■ **GOAL**
Copy the items below, switching every "At what coordinates should I click to accomplish" to "Where do I click to complete" and keeping everything else the same.

[Item coordinate data]
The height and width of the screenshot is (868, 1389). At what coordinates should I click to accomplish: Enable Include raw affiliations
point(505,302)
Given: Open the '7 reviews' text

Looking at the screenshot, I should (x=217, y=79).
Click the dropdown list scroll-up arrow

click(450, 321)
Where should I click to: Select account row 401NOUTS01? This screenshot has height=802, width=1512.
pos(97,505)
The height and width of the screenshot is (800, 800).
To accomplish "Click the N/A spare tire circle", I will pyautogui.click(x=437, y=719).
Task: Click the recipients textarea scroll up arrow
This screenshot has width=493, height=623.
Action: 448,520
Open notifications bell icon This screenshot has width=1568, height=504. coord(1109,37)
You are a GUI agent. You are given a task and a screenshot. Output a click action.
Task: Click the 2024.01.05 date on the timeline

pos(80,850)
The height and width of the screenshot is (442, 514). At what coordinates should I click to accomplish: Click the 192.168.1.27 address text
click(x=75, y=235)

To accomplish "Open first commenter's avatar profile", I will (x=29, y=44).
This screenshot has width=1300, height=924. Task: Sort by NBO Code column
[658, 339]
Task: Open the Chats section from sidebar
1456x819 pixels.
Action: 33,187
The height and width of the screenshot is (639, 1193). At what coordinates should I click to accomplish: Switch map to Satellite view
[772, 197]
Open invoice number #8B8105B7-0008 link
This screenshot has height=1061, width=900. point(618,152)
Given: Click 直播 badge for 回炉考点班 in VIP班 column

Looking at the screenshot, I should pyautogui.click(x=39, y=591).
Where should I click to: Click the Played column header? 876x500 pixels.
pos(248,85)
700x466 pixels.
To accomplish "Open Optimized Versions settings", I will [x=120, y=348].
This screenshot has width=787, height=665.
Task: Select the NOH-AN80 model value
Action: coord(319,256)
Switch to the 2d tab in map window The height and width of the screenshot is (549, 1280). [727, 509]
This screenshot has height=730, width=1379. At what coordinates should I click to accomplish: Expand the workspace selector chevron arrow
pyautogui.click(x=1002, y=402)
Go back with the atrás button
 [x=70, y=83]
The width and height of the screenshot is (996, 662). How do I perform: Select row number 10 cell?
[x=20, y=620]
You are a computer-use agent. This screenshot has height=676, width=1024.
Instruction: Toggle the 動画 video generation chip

■ **SOLUTION**
The height and width of the screenshot is (868, 1389). Where do I click to complete: Enable Include raw affiliations
point(505,302)
Given: Open the '7 reviews' text

Looking at the screenshot, I should (x=217, y=79).
Click the dropdown list scroll-up arrow

click(450, 321)
Where should I click to: Select account row 401NOUTS01? This screenshot has height=802, width=1512.
pos(97,505)
The height and width of the screenshot is (800, 800).
To accomplish "Click the N/A spare tire circle", I will pyautogui.click(x=437, y=719).
Task: Click the recipients textarea scroll up arrow
This screenshot has width=493, height=623.
Action: 448,520
Open notifications bell icon This screenshot has width=1568, height=504. coord(1109,37)
You are a GUI agent. You are given a task and a screenshot. Output a click action.
Task: Click the 2024.01.05 date on the timeline

pos(80,850)
The height and width of the screenshot is (442, 514). Where do I click to complete: Click the 192.168.1.27 address text
click(x=75, y=235)

To accomplish "Open first commenter's avatar profile", I will (x=29, y=44).
This screenshot has width=1300, height=924. Task: Sort by NBO Code column
[658, 339]
Task: Open the Chats section from sidebar
1456x819 pixels.
Action: 33,187
The height and width of the screenshot is (639, 1193). Where do I click to complete: Switch map to Satellite view
[772, 197]
Open invoice number #8B8105B7-0008 link
This screenshot has height=1061, width=900. point(618,152)
Given: Click 直播 badge for 回炉考点班 in VIP班 column

Looking at the screenshot, I should pyautogui.click(x=39, y=591).
Where should I click to: Click the Played column header? 876x500 pixels.
pos(248,85)
700x466 pixels.
To accomplish "Open Optimized Versions settings", I will [x=120, y=348].
This screenshot has width=787, height=665.
Task: Select the NOH-AN80 model value
Action: coord(319,256)
Switch to the 2d tab in map window The height and width of the screenshot is (549, 1280). [727, 509]
This screenshot has height=730, width=1379. Where do I click to complete: Expand the workspace selector chevron arrow
pyautogui.click(x=1002, y=402)
Go back with the atrás button
 [x=70, y=83]
The width and height of the screenshot is (996, 662). How do I perform: Select row number 10 cell?
[x=20, y=620]
You are a computer-use agent. This screenshot has height=676, width=1024.
Instruction: Toggle the 動画 video generation chip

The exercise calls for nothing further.